Marlene Dietrich, vestindo terno, gravata borboleta e cartola, beija outra mulher na boca em um cabaré. Para você, esta cena de Marrocos pode não soar escandalosa, mas com certeza foi em 1930, quando o longa-metragem dirigido por Josef von Sternberg chegou aos cinemas.
O icônico momento com a atriz não foi o único daquela época com o potencial de deixar de cabelos em pé a parcela conservadora da sociedade americana.
Em O Marido da Guerreira, os papéis sociais de gênero são invertidos: as mulheres são o “sexo forte” e os homens, o frágil. A Rainha Christina trazia Greta Garbo aparentemente tendo casos com um conde e uma condessa. Ela os abandona e viaja usando roupas masculinas.
Inimigo Público e Scarface: A Vergonha de uma Nação traziam jovens gângsteres matando uns aos outros, abusando de mulheres e intimidando donos de comércios. Em A Vênus Loura, Dietrich vive uma personagem que se prostitui para cobrir as contas médicas do esposo, inclusive levando o filho junto a encontros. As seduções em série de Barbara Stanwyck em Serpente de Luxo eram motivo de assobios e risos das plateias.
No ano em que Marrocos estreou, 60% da população americana, isto é, 80 milhões de pessoas, frequentavam salas de cinema ao menos uma vez por semana, segundo estudo da Universidade Elon, dos Estados Unidos.
A Grande Depressão causada pela queda da bolsa de valores de Nova York, em 1929, fez os índices caírem drasticamente na década de 1930. Entre os anos de 1934 e 1936, o número de espectadores despencou em 25%. Para atrair público, Hollywood começou a caprichar em sexo, violência e consumo de drogas.

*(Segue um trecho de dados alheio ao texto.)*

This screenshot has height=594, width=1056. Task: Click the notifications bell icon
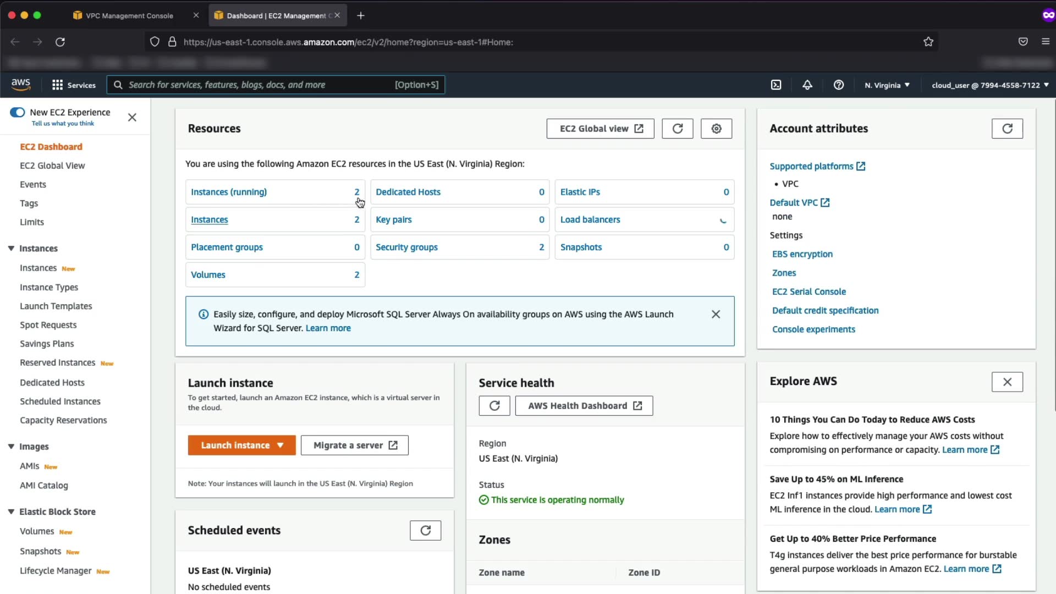tap(807, 85)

“O povo americano foi pego pelo medo. A Grande Depressão ameaçava tombar instituições, agências e a economia toda. As pessoas estavam aterrorizadas e não estavam pensando claramente”, explica Mark A. Vieira, autor do livro Forbidden Hollywood: The Pre-Code Era (1930-1934): When Sin Ruled the Movies (Running Press, 2019), em entrevista ao Omelete. “Os estúdios de cinema corriam o perigo de perder autonomia, então, desesperados, agarraram-se às fórmulas que levariam as pessoas de volta aos cinemas”.